BALTIMORE — A former National Security Agency (NSA) employee who pleaded guilty to keeping top secret U.S. defense material at his home was sentenced on Tuesday, CBS Baltimore reports. Nghia Hoang Pho, 64, of Ellicott City, Maryland, was sentenced to five years and six months in prison after pleading guilty to the willful retention of national defense information.

At his Tuesday sentencing, Pho explained in faltering English that he took copies of U.S. government documents and writings containing national defense information so he could work from home. He said he was trying to earn a promotion as he neared retirement.

Pho was born in Vietnam and is a naturalized U.S. citizen. He worked as a developer in the NSA's Tailored Access Operations unit, which is involved in cyber operations. 

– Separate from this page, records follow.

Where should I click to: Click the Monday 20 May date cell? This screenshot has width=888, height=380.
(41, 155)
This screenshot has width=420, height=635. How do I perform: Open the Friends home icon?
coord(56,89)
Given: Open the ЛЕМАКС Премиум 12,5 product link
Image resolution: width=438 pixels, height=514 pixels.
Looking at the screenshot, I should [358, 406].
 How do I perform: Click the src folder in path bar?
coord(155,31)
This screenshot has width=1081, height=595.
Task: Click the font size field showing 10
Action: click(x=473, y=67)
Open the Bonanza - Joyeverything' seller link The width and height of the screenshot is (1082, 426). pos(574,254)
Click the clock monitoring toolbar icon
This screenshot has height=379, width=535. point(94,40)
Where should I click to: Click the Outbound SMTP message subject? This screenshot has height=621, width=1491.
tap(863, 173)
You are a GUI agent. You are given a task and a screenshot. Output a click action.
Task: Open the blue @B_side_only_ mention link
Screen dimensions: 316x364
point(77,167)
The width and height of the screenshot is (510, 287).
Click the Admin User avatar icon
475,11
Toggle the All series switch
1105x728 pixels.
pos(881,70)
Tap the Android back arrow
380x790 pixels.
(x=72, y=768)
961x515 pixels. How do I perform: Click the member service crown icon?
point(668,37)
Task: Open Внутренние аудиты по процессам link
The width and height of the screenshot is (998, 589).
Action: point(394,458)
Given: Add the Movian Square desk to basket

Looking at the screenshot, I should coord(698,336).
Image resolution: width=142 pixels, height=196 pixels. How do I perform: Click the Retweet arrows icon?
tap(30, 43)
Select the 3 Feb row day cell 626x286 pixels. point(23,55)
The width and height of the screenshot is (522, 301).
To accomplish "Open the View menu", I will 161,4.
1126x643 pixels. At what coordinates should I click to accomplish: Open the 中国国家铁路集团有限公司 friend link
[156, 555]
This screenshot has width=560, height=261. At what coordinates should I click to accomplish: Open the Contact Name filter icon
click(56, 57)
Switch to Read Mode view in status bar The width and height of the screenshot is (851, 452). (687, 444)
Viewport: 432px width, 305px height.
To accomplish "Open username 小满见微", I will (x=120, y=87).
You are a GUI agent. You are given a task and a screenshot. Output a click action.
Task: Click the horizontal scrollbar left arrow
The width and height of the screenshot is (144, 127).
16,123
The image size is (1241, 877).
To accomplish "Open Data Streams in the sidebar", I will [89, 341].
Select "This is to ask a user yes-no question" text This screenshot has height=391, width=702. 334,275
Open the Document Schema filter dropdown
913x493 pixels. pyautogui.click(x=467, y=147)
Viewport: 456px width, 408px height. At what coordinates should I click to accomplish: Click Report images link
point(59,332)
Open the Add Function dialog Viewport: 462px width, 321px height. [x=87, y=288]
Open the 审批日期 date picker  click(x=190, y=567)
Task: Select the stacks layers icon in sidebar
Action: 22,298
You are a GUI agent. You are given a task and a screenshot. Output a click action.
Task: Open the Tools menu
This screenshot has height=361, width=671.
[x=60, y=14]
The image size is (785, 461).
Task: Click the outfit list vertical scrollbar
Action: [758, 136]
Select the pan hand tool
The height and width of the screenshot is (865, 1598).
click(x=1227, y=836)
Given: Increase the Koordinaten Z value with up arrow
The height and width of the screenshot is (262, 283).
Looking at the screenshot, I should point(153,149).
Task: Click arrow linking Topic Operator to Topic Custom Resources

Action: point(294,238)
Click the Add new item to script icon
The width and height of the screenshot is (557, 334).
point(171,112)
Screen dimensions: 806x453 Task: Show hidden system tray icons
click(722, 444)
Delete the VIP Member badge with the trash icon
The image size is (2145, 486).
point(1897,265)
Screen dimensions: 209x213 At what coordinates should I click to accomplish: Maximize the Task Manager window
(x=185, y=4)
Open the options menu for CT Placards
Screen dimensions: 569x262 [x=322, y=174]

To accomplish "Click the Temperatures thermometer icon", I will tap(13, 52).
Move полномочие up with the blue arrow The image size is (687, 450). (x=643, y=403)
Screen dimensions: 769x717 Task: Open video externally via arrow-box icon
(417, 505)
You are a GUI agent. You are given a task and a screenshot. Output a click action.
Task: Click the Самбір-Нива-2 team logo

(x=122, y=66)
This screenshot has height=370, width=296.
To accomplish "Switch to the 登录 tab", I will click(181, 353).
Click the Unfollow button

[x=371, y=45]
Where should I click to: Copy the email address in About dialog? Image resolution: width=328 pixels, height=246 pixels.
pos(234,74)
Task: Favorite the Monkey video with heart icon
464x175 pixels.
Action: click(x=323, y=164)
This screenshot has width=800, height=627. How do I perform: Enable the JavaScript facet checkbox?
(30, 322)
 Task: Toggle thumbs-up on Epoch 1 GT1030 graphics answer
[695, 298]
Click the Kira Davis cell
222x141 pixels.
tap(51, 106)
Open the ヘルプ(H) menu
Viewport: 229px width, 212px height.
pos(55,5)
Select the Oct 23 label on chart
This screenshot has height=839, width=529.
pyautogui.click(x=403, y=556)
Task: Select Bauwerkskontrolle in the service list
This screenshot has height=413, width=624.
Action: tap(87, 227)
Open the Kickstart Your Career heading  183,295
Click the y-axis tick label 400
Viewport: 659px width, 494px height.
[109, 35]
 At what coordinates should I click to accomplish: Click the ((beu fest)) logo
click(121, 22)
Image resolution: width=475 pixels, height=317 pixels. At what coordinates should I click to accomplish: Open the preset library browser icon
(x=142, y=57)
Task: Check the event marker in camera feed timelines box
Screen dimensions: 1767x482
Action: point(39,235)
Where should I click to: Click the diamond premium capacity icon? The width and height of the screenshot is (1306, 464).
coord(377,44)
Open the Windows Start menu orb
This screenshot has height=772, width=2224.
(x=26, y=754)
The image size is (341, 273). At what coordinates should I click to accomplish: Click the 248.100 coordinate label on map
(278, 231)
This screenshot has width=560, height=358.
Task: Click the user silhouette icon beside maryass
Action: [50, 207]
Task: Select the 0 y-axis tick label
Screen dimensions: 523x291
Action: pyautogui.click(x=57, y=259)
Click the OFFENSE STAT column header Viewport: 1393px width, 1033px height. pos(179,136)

The charges carried a maximum sentence of 10 years. Prosecutors had recommended a sentence of eight years.

The NSA has suffered a series of setbacks in recent years. Most notably, former NSA contractor Edward Snowden disclosed a cache of classified material in 2013 exposing U.S. government surveillance programs.

In August 2016, Harold Thomas Martin III, 51, of Glen Burnie, Maryland, was arrested by the FBI after federal prosecutors said the former NSA contractor illegally removed highly classified information and stored the material in his home and car.

Reality Winner, 25, a former Air Force linguist who worked as an NSA contractor at a facility in Augusta, Georgia, was charged in June with copying a classified U.S. report and mailing it to a news organization.